Although MobileViT-DAP demonstrated excellent performance in the experiments, it still has certain limitations. First, the experiments focused on data within a limited scope, and the model’s generalizability requires further validation and optimization across more diverse application scenarios. While this study constructed a large, high-quality rice disease image dataset, establishing similarly scaled datasets for other applications may not be feasible. Therefore, applying the model to small-sample classification tasks remains an area for further exploration. Additionally, the efficient attention mechanism enables the model to focus on lesion regions to improve its reliability. However, for samples with similar lesion features, it may increase the likelihood of misclassification. As shown in
Figure 12, late-stage rice bacterial leaf streak was misclassified as early-stage rice bacterial leaf blight, highlighting the challenge of distinguishing between these similar symptoms. Moreover, the model’s performance in handling unseen diseases or environmental variations has not been thoroughly evaluated, which could affect its robustness in real-world conditions. Another relevant factor that may contribute to misclassification is nutrient deficiency, particularly potassium deficiency. It can cause leaf discoloration and necrotic margins, which closely resemble bacterial leaf blight and may lead to false positives in classification. Future research should focus on enhancing the model’s ability to capture fine-grained features and extend its attention to incorporate some contextual information, thereby improving its discriminatory power and reducing the likelihood of misclassification in complex classification tasks.
5. Conclusions
In this study, we constructed a large, high-quality rice disease image dataset to support the development and evaluation of deep learning models for plant disease classification. Based on the MobileViT architecture, we proposed an improved model named MobileViT-DAP by integrating CA, ECA, and PoolFormer blocks. The experimental results demonstrated that, compared to various lightweight models, the improved model achieved significant enhancements in terms of model complexity, computational efficiency, and classification performance.

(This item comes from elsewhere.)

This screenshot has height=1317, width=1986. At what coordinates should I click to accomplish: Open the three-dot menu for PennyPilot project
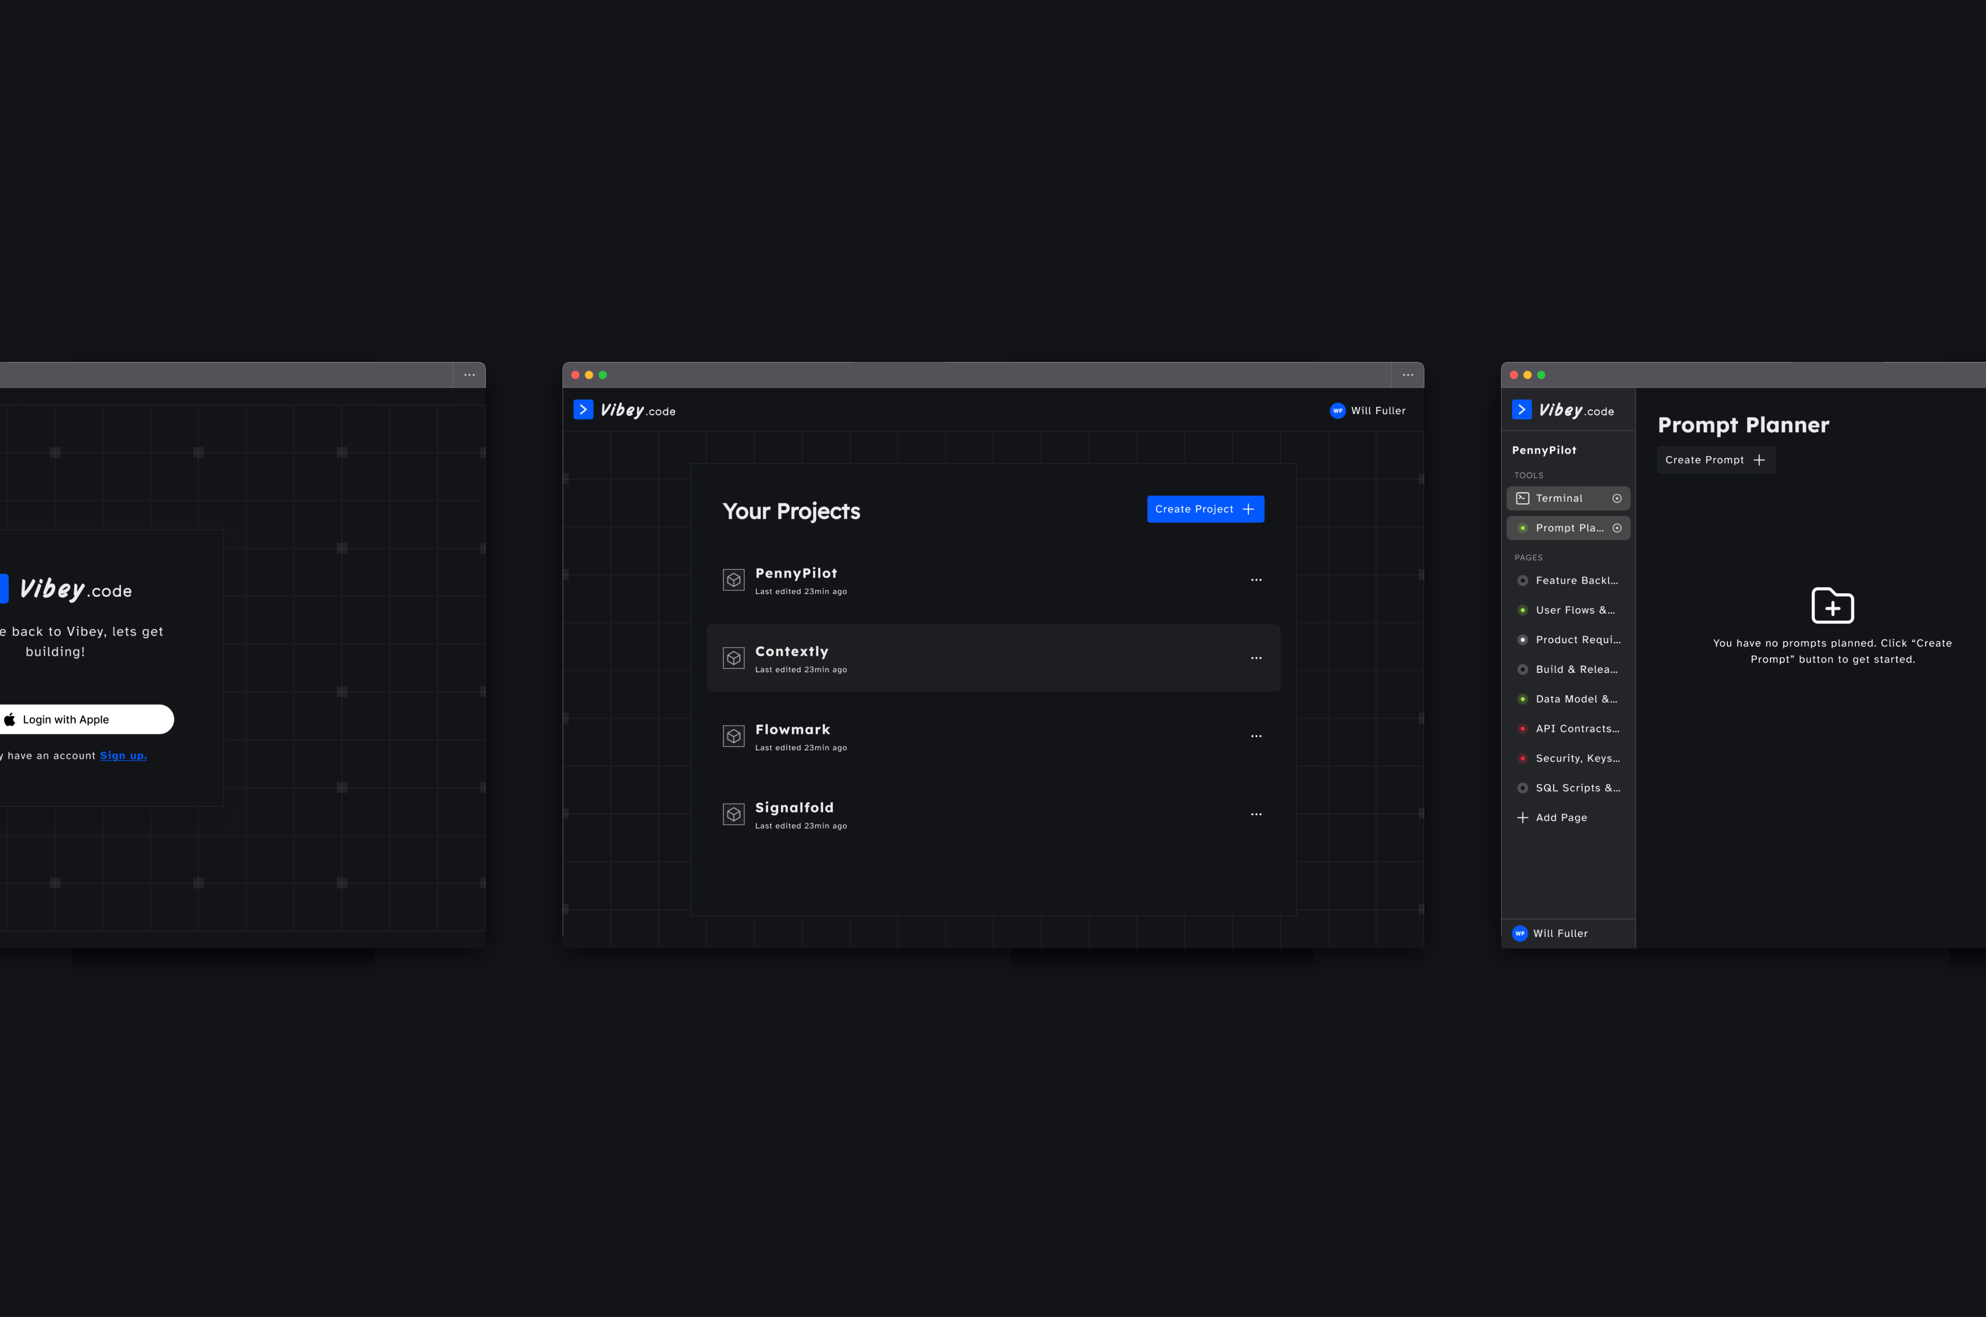click(1255, 580)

Specifically, compared to the baseline model, MobileViT-DAP achieved an impressive reduction of 21% in Params, while maintaining high performance with an accuracy of 99.61%, a precision of 99.64%, a recall of 99.59%, and a specificity of 99.92%, effectively balancing lightweight design and high accuracy. Furthermore, the visualization analysis revealed that the model’s attention regions during the decision-making process highly overlapped with the actual lesion areas, indicating that the model primarily relies on disease-specific features for classification. This not only enhances the trustworthiness of the model’s predictions but also further validates its superior performance. Overall, this work offers a novel perspective for optimizing plant disease recognition tasks. In future work, we aim to expand the model’s application scenarios and further optimize its performance across diverse agricultural environments.